While making my first attempts at stories and novels, I interpreted this advice in the most literal way: I thought it meant that I was supposed to comb through events in my fairly unremarkable life, pull out the ones that had the most narrative potential, and somehow transform them into compelling works of fiction.
My rather smug response to this tactic was No thanks. After all, I wanted to write about con artists and lapsed faith healers, about costume-party horrors inspired by those in “The Masque of the Red Death.” What possible relevance could my life experiences have to these characters and scenarios?

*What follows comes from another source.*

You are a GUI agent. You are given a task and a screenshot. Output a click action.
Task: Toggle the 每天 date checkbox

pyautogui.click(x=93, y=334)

But as the years passed–as I drafted, revised, and now and then discarded various stories and novels–I came to see this advice in a different, more generous light, much as writer Keith Cronin has done. In an article explaining his own rethinking of “Write what you know,” Cronin shares an observation he heard at a conference, from writer Barbara O’Neal: “We’re all stuck with our own stories.”
In explaining O’Neal’s remark, Cronin writes:
Barbara wasn’t telling us that we needed to base the plots of our novels and stories on our actual personal lives. Instead, she was suggesting that if we focused our writing on exploring the ideas and feelings that meant the most to us, the result would be that our stories would be imbued with a correspondingly deep level of emotional intensity and personal conviction.”
I couldn’t agree with Cronin (and O’Neal) more, and I can only hope that in my fiction, I’ve done justice to the ideas and feelings that have struck the deepest chords in me–for example, the powers of self-expression and quiet rebellion, which I explore in my novel Marion Hatley, and the long reach of guilt, regret, and loss, which is central to my novel In This Ground.
Furthermore, it’s not possible for me to write with authenticity about characters’ desires and struggles without drawing on my own experiences of desiring and struggling, and of generally making my way in the world. Depending on circumstance, I might draw on particular memories or on a subconscious-level sense of what feels real and true for a given situation, even if it’s one I’ve never found myself in. That sense comes, necessarily, from my own experiences.
I should also acknowledge that personal experiences and family stories have provided valuable points of departure for my novels and stories, even if these works aren’t based directly on those experiences and stories. For example, as I discuss in another blog post, my mother’s descriptions of the uncomfortable corsets my Grandma Cleo used to wear inspired the crowning achievement of the central character in my novel Marion Hatley. A Depression-era seamstress, Marion invents a corset that is as comfortable as it is beautiful, bringing the daily, private trials of corset-wearing women–especially working women–to an end.
My Grandma Cleo’s battered 1925 edition of the Pennsylvania State Grange Cook Book offered another source of inspiration for my fiction. The recipes in the cookbook are so strange-sounding they border on exotic—for corn oysters, vegetable shortcake, and Punch for Sixty Grangers, to name just a few. But my main interest has always been in the cookbook’s inside front and back covers, which my grandmother used to record the first snows of many years, and various other seemingly ordinary details. None of these strike me as overly personal, but they offer an intriguing glimpse into the life of a woman I was just getting to know when she died.
I never got the opportunity to ask my grandmother how she decided what facts or observations were important enough to write down, in a cookbook of all places. My desire to explore this mystery, ultimately an unsolvable one, inspired a short story that was published in the Mulberry Fork Review. Although, like me, the central character has inherited a cookbook/diary, her story is quite different from my own. But, like me, she can’t help but try to fit together the scattered puzzle pieces that the dead so often leave behind. Without drawing on my own desires to make sense of such things, I couldn’t have written about hers in a way that would feel real and true.